И тут внизу, на песчаном берегу, я заметил маленькое белое существо. На первый взгляд оно напоминало хатифнатта. Но вот оно приблизилось скользящим движением, и я увидел нечто такое, отчего шерсть на мне встала дыбом: существо это было прозрачное. Я отчетливо видел камни прямо сквозь него, к тому же оно не отбрасывало тени. Если добавить, что оно было облачено в некое подобие тонкой белой драпировочной ткани, каждому стало бы ясно, что это — привидение!
Взбудораженный, поднялся я с места. Заперта ли входная дверь? А может, привидение просто возьмёт да и пройдёт сквозь неё… Что делать?! Тут наружная дверь скрипнула. По лестнице потянуло холодком, подуло в затылок.

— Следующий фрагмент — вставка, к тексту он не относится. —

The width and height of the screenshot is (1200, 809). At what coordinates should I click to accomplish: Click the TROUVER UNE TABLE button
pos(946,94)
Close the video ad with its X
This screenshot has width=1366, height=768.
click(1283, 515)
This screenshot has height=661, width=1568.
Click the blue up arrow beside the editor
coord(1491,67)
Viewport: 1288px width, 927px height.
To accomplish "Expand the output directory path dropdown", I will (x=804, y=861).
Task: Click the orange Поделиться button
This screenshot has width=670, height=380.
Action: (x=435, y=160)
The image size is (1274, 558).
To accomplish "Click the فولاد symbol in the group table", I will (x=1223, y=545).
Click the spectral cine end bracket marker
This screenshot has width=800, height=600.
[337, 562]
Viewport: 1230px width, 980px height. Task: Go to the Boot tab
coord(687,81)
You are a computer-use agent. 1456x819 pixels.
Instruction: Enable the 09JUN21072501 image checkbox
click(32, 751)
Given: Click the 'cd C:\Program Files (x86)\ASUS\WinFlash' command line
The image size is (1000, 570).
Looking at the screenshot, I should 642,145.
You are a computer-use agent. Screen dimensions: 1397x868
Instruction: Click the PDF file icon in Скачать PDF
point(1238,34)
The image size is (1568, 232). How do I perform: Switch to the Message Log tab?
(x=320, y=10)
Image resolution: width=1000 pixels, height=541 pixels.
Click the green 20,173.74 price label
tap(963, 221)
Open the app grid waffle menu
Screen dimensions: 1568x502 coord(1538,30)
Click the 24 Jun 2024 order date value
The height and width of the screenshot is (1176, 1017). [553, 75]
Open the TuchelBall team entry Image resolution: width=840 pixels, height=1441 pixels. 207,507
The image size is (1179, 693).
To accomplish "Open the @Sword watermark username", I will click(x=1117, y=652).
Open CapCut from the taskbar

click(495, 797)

Сейчас, задним числом, мне представляется сомнительным, будто я действительно испугался, скорее всего, лишь счёл необходимым принять меры предосторожности. Вот почему я мужественно заполз под кровать и стал выжидать. Немного погодя скрипнуло на лестнице. Потом, едва слышно, ещё и ещё. Всего в лестнице насчитывалось девять ступенек, я знал это твёрдо, ибо строить лестницу было особенно сложно (это была винтовая лестница). Так скрипнуло девять раз, после чего наступила гробовая тишина, и я подумал: теперь оно стоит за дверью…
Тут Муми-папа перестал читать и выдержал эффектную паузу.
— Снифф, — сказал он. — Выверни фитиль в лампе. Вы представить себе не можете, как преют у меня лапы и посейчас, когда я читаю про эту ночь с привидением!
— Кто-то что-то сказал? — пробормотал Снифф, проснувшись.
Муми-папа взглянул на него и сказал:
— Пожалуйста, не беспокойся, просто я читаю свои мемуары.